| Work to complete |
Reproduce verbatim the data starting at the line containing "You are a computer-use" and ending with the last line of the data, omitting the pictures.

START

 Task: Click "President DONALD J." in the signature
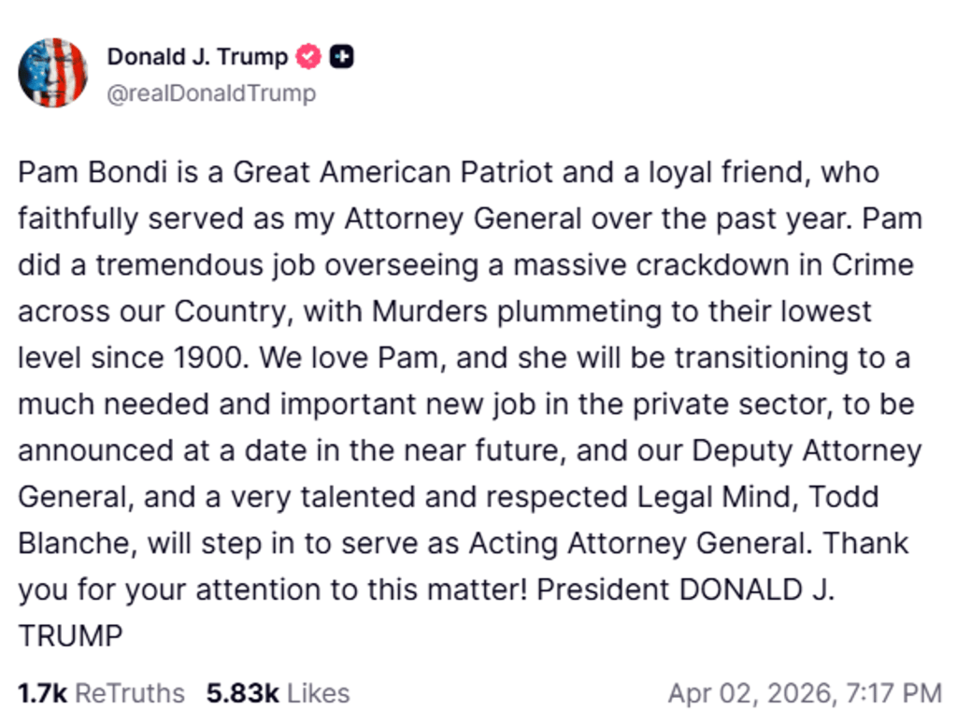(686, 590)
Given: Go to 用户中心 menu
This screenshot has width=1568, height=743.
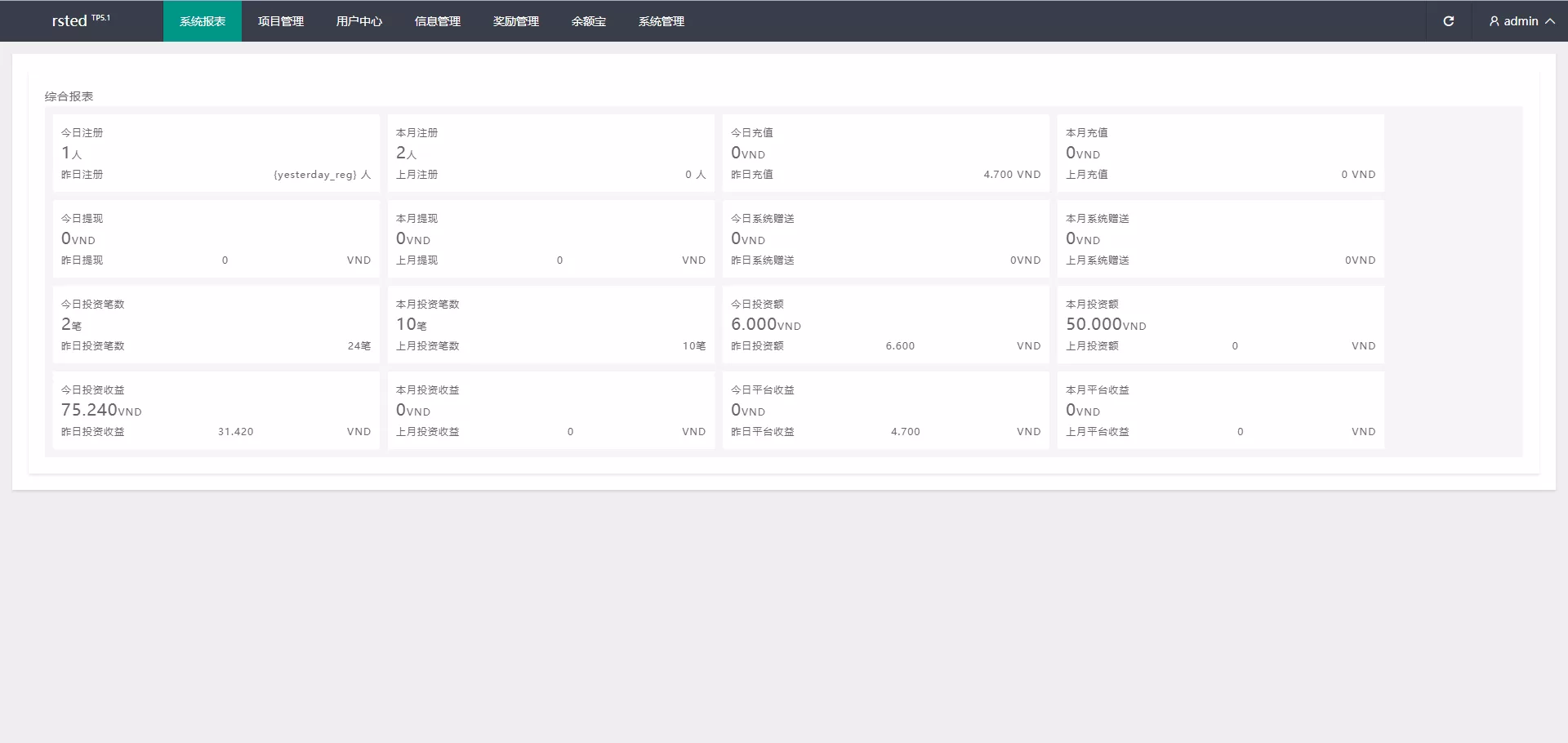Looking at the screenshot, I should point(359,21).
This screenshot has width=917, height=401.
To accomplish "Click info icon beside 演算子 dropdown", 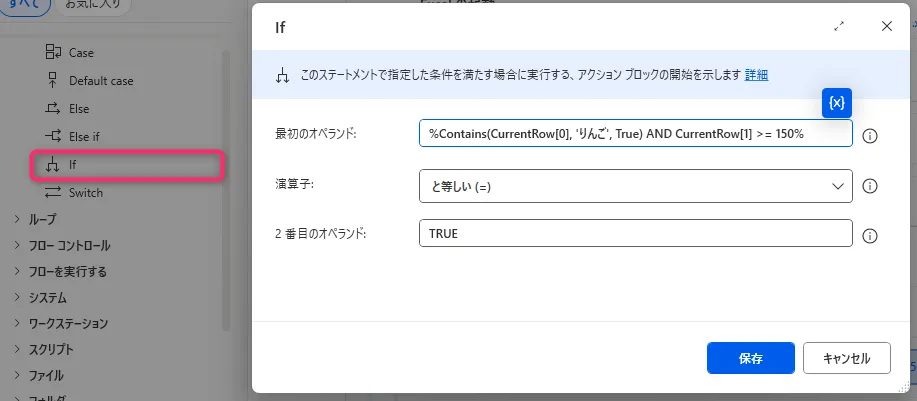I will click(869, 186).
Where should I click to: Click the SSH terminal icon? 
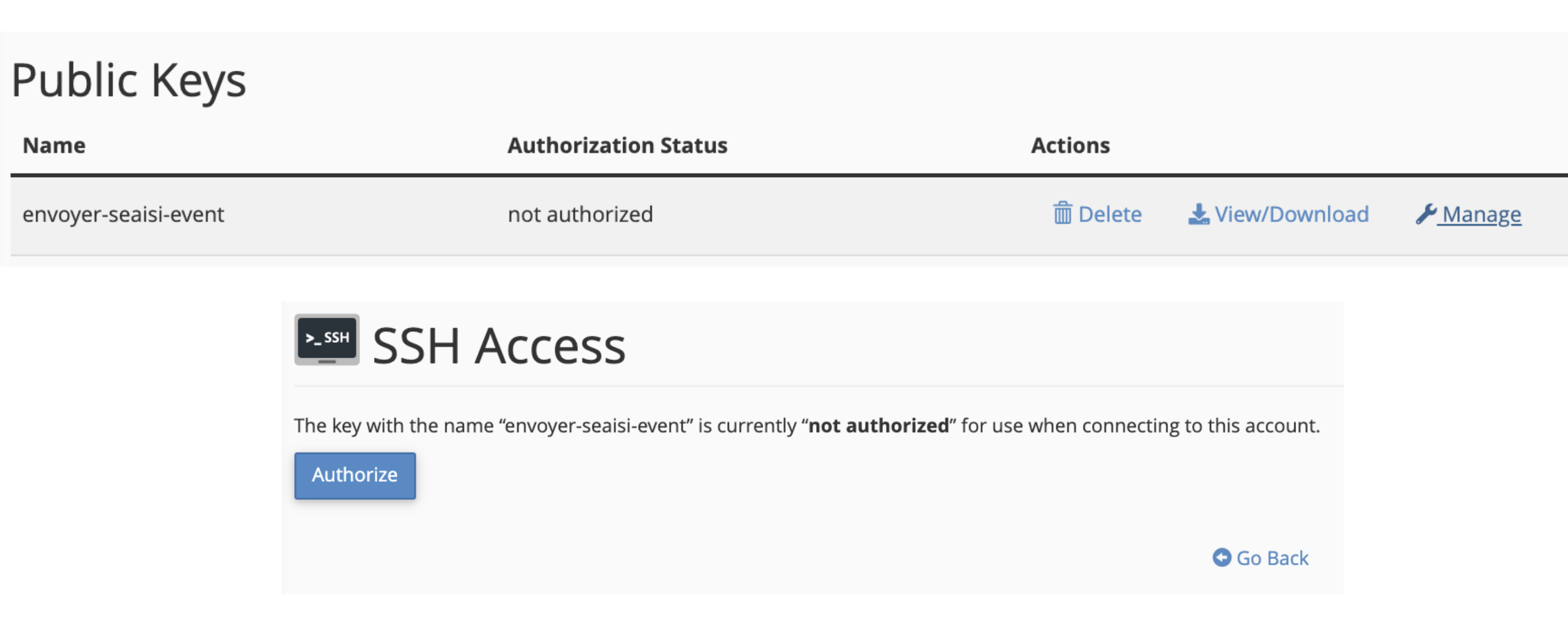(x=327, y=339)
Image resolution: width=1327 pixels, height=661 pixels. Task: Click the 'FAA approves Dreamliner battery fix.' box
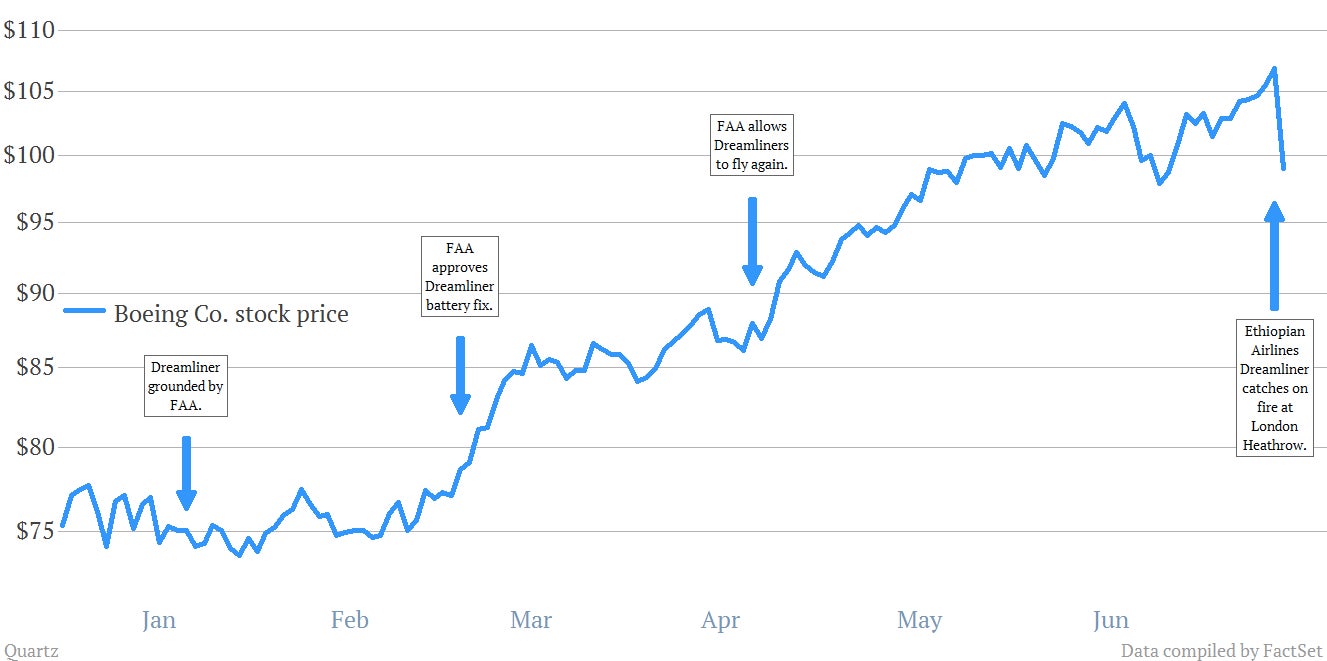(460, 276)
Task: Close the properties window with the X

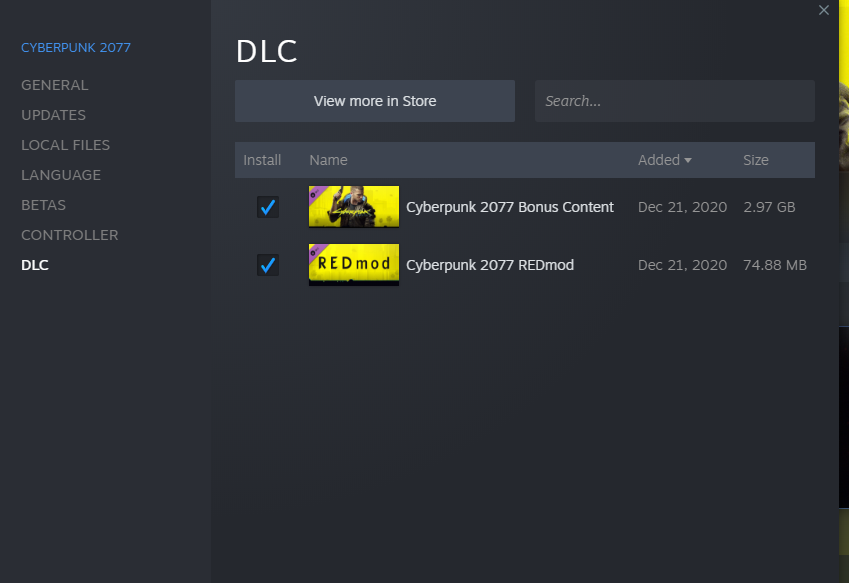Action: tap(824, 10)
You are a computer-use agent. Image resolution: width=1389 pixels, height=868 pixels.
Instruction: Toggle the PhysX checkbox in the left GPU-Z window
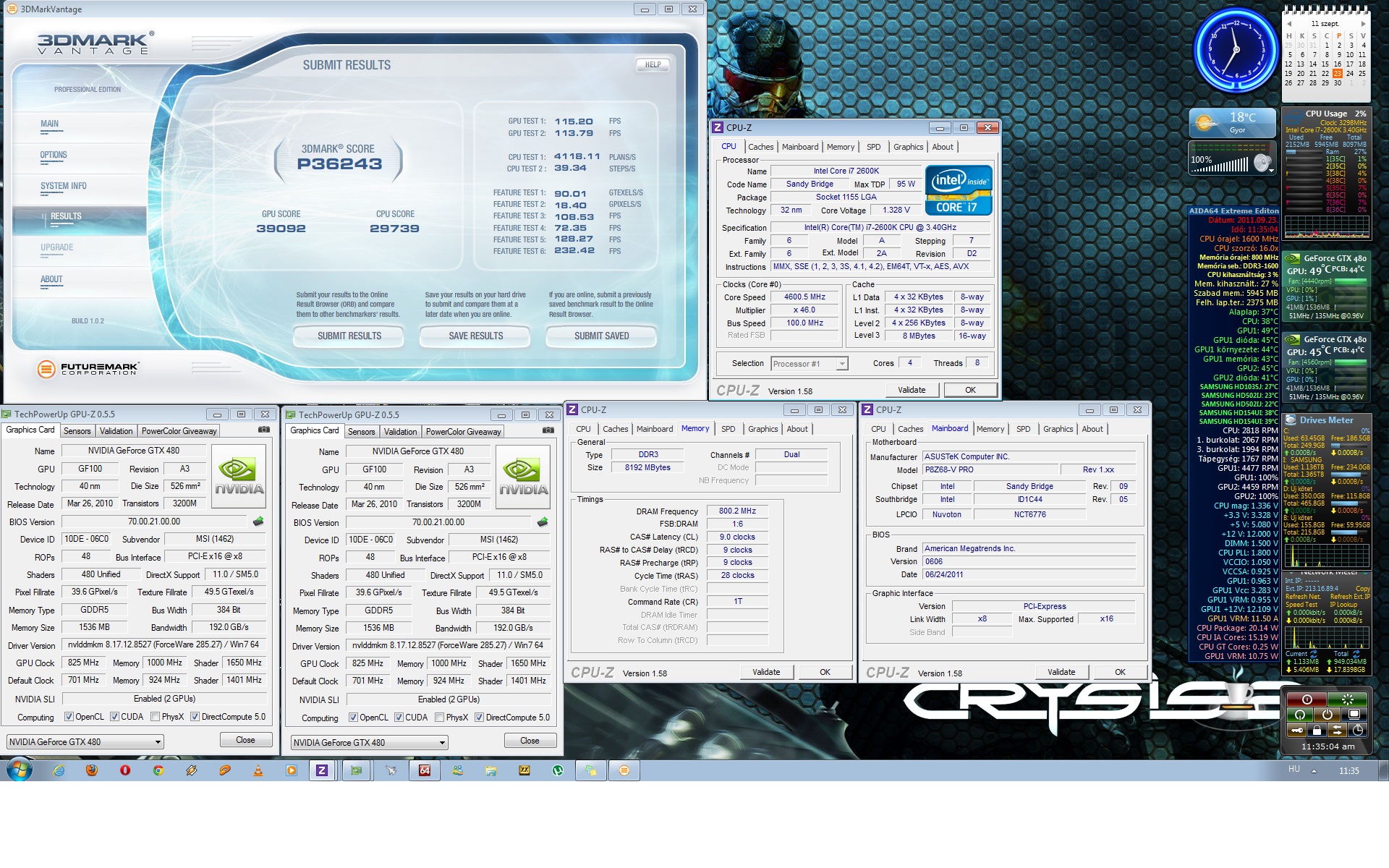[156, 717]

END

| Solution to the exercise |
You are a computer-use agent. Image resolution: width=1389 pixels, height=868 pixels.
Instruction: Toggle the PhysX checkbox in the left GPU-Z window
[156, 717]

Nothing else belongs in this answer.